EXERCISE OBJECTIVE: Filter task. Return each line of the material that holds the string "accomplish".

[[ INPUT MATERIAL, beginning ]]

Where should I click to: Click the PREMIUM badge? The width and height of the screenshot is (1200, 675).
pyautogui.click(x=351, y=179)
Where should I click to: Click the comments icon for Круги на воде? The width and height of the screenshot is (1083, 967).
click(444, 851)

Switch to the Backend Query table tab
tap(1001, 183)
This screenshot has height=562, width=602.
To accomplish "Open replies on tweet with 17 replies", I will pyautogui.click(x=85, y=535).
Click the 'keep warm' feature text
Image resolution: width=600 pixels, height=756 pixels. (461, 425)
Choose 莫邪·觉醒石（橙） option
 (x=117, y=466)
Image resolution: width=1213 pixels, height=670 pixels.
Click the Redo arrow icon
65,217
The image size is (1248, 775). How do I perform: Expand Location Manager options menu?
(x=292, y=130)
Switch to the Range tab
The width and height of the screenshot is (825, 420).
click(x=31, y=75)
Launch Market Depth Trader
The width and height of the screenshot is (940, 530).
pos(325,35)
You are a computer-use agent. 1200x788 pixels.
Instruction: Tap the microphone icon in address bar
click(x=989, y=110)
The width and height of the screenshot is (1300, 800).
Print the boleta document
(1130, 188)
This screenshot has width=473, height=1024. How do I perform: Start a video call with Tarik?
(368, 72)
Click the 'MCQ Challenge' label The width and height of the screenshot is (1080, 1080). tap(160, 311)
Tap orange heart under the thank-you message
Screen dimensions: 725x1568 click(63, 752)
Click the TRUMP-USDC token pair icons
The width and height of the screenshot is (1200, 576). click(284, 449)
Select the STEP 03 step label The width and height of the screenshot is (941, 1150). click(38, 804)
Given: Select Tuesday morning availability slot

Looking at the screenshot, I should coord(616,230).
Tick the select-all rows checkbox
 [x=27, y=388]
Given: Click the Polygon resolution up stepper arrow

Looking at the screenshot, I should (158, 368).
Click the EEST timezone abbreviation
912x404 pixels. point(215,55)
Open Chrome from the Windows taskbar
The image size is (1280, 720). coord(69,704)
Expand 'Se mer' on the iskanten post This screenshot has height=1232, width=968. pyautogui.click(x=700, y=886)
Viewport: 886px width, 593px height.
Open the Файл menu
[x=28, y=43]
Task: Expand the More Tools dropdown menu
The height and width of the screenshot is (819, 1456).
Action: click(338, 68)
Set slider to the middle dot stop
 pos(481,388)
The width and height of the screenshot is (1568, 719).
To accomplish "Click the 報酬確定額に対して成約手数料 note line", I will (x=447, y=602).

[[ INPUT MATERIAL, end ]]

ANSWER BOX:
To accomplish "Open replies on tweet with 17 replies", I will pyautogui.click(x=85, y=535).
To accomplish "Click the 報酬確定額に対して成約手数料 note line", I will (x=447, y=602).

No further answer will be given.